[Collected data entries]
■ ■ ■ ■ ■ ■ ■

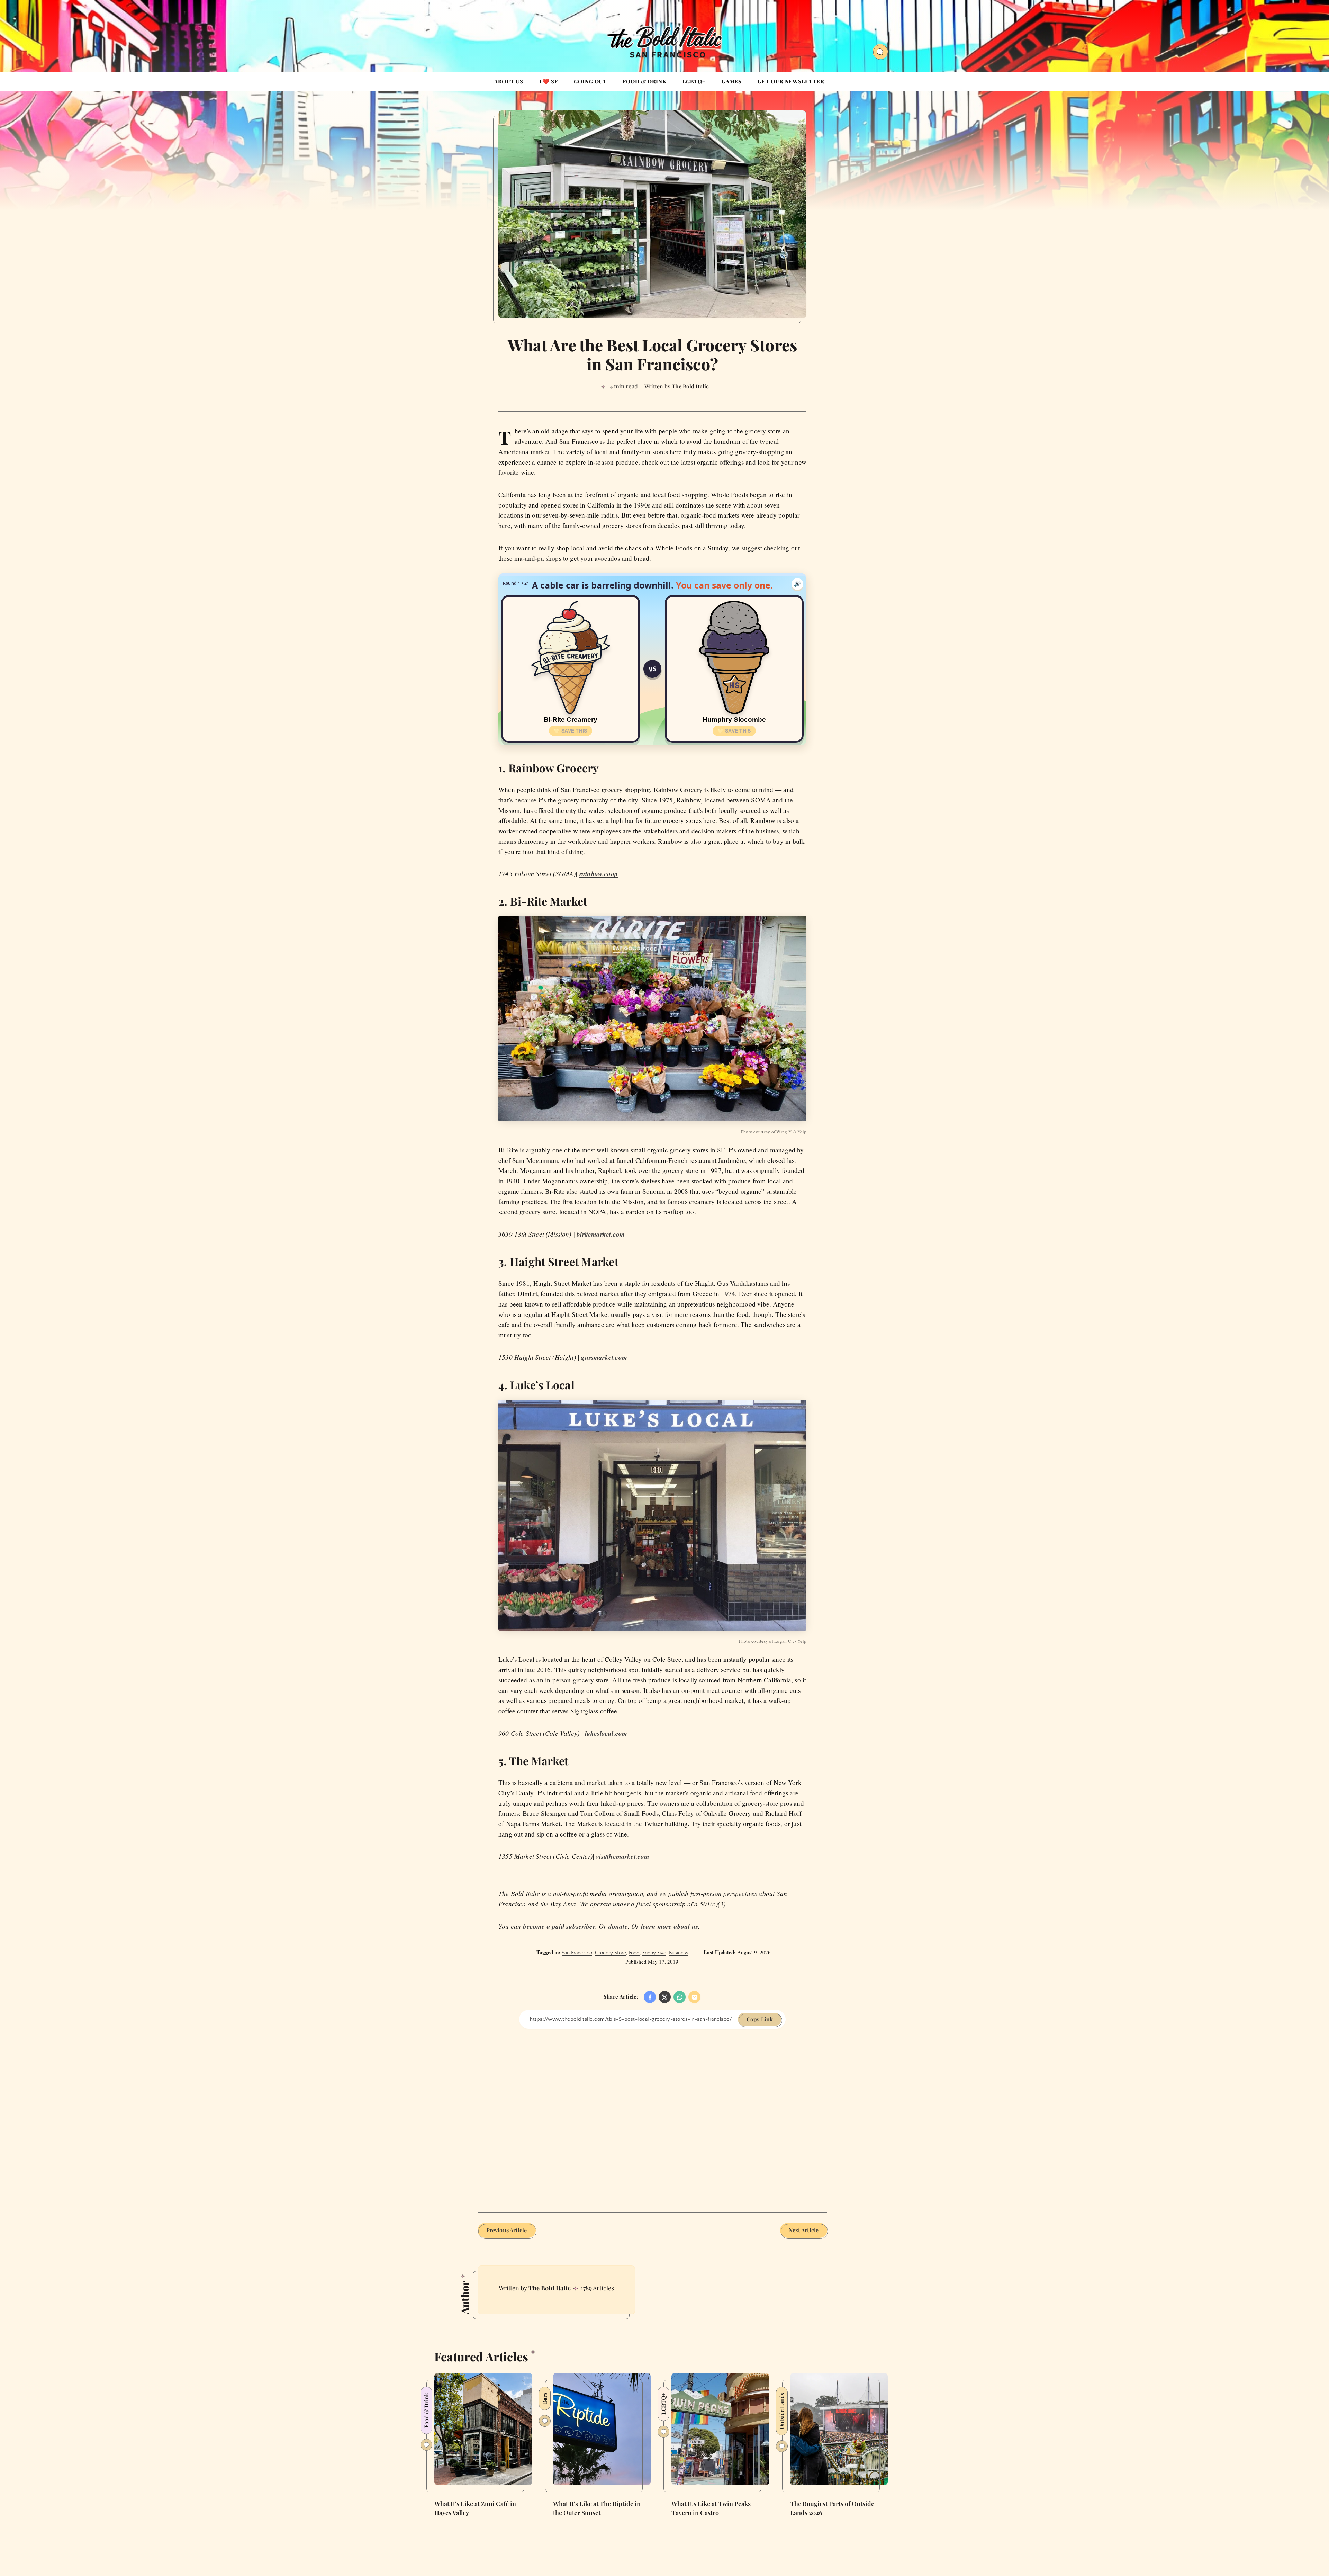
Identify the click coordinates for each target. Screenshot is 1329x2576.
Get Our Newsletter (791, 81)
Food (634, 1953)
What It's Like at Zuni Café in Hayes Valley (475, 2508)
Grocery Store (610, 1953)
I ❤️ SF (548, 81)
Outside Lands (781, 2411)
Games (732, 81)
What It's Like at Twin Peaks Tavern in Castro (711, 2508)
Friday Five (654, 1953)
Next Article (804, 2230)
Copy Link (760, 2019)
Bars (544, 2398)
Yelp (801, 1132)
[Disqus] (652, 2115)
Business (678, 1953)
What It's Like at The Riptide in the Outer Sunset (597, 2508)
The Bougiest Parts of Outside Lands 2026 (832, 2508)
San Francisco (577, 1953)
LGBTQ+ (693, 81)
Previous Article (506, 2230)
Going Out (590, 81)
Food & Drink (645, 81)
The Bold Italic (549, 2288)
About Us (508, 81)
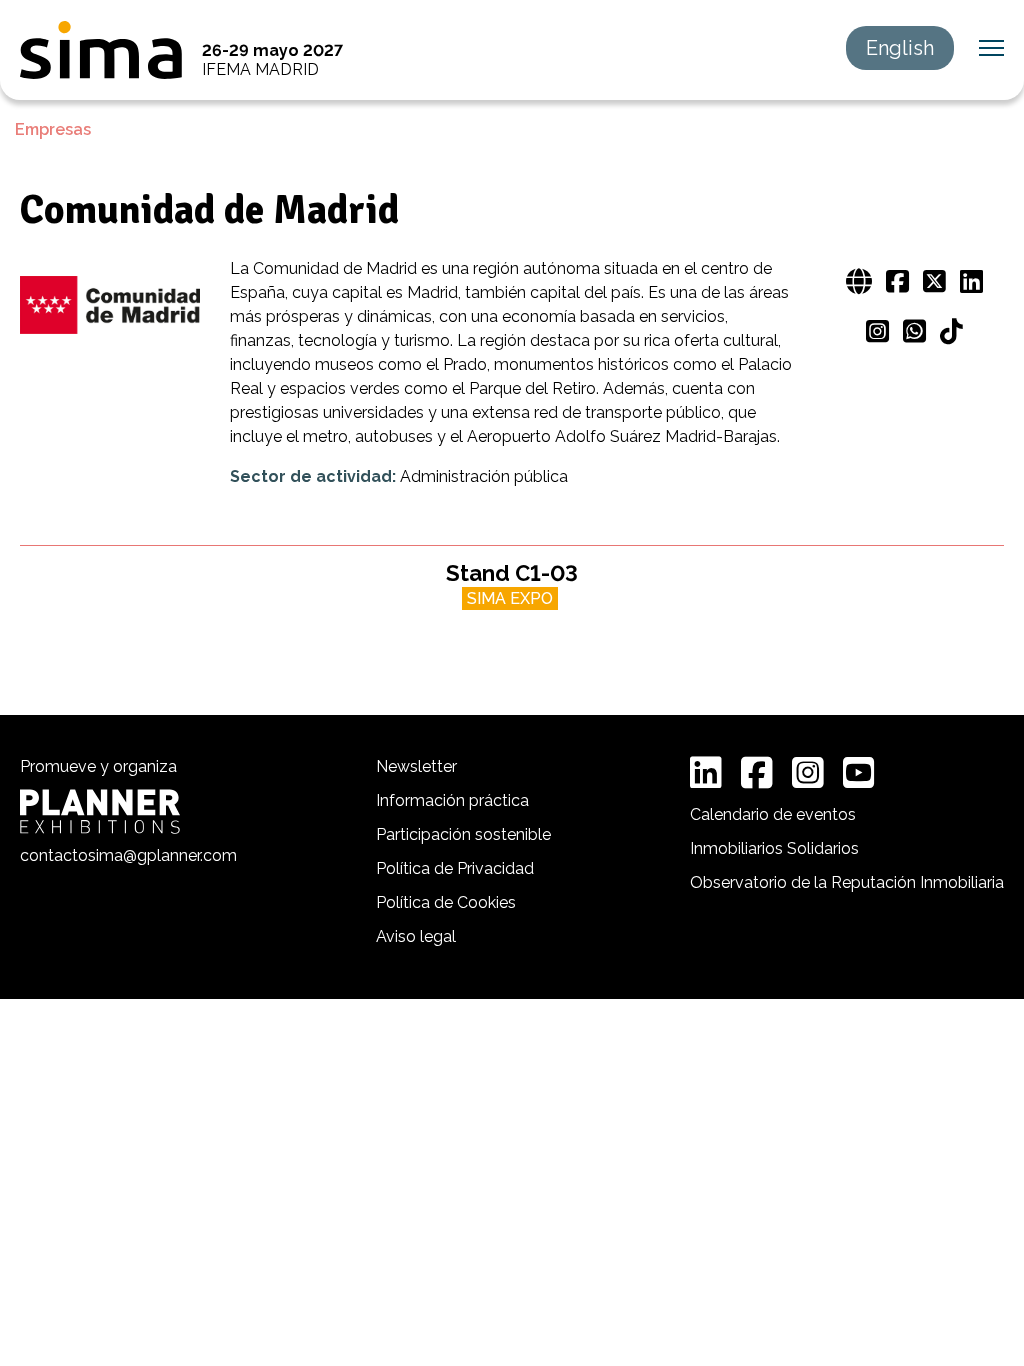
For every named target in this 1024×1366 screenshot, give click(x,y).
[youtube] (859, 773)
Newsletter (416, 766)
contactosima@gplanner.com (128, 855)
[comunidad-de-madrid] (110, 307)
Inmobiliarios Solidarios (774, 848)
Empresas (53, 129)
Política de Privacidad (455, 868)
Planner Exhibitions (100, 811)
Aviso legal (416, 936)
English (900, 48)
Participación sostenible (463, 834)
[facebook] (757, 773)
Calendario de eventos (773, 814)
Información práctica (452, 800)
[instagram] (808, 773)
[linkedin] (706, 773)
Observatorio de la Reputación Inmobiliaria (847, 882)
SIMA (101, 50)
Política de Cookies (446, 902)
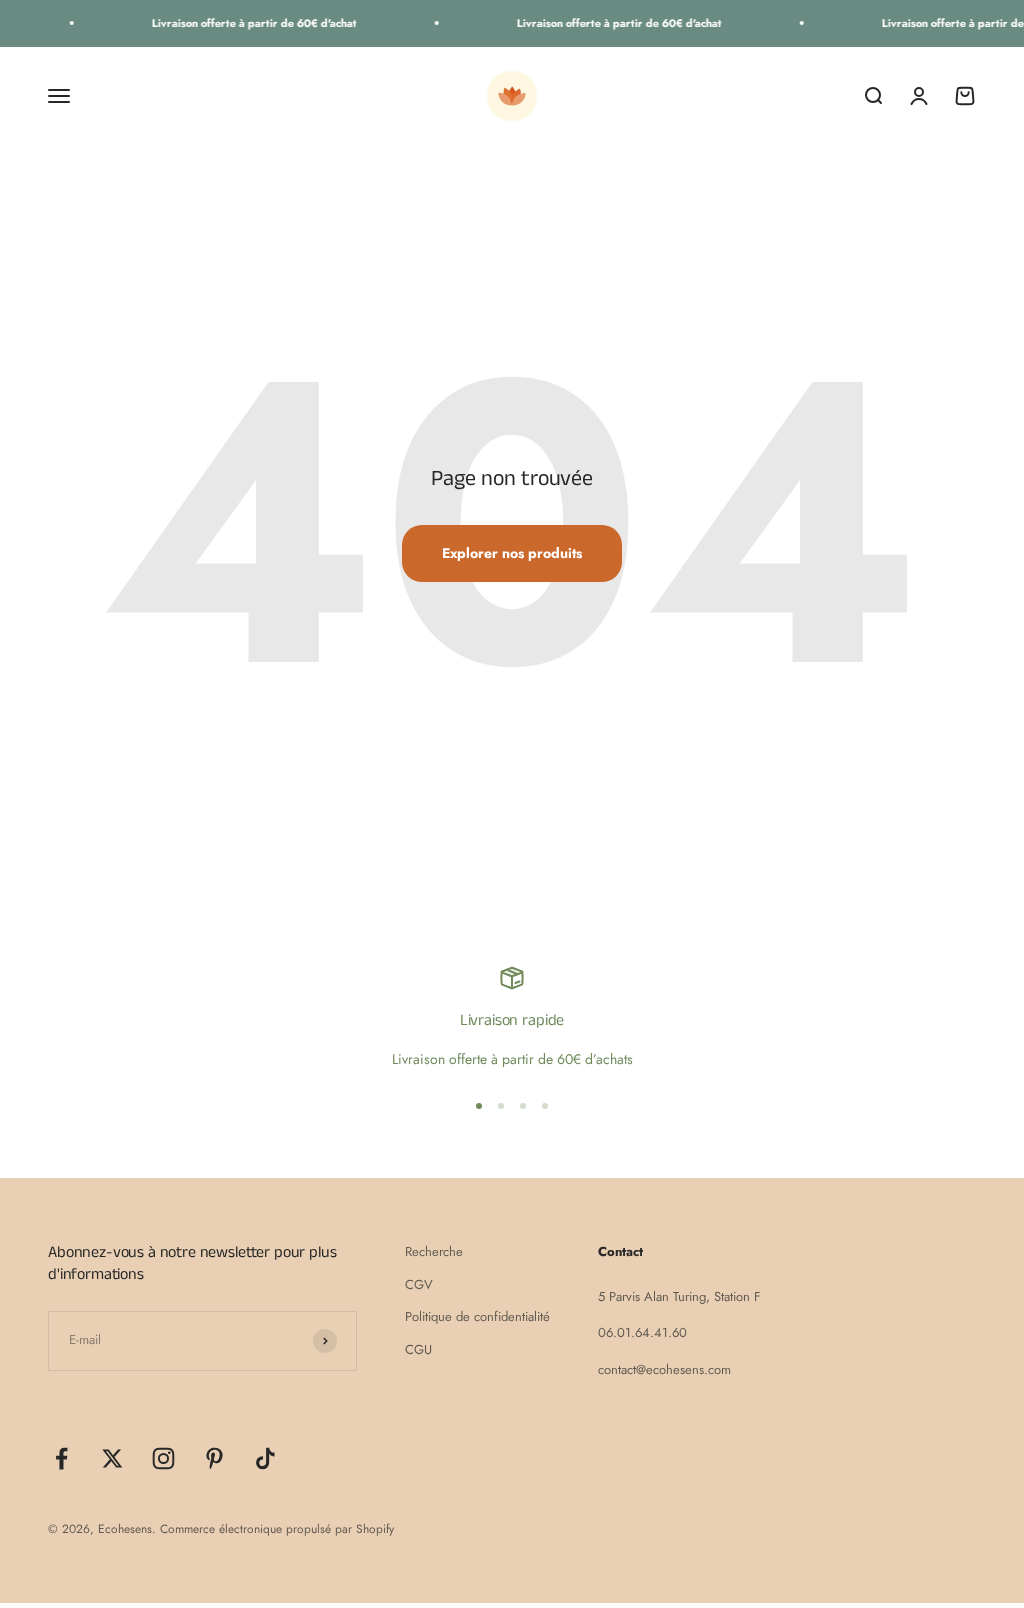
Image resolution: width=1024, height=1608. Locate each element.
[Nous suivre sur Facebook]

■ ■ ■ ■ ■ ■ ■

(INSTRUCTIONS TO FOLLOW):
Pull every line containing the string "each" out of the data above and copy it.

(EXERCISE RESULT):
Identify the click coordinates for each target. Screenshot is 1329x2576.
Image resolution: width=1024, height=1608. Locate each element.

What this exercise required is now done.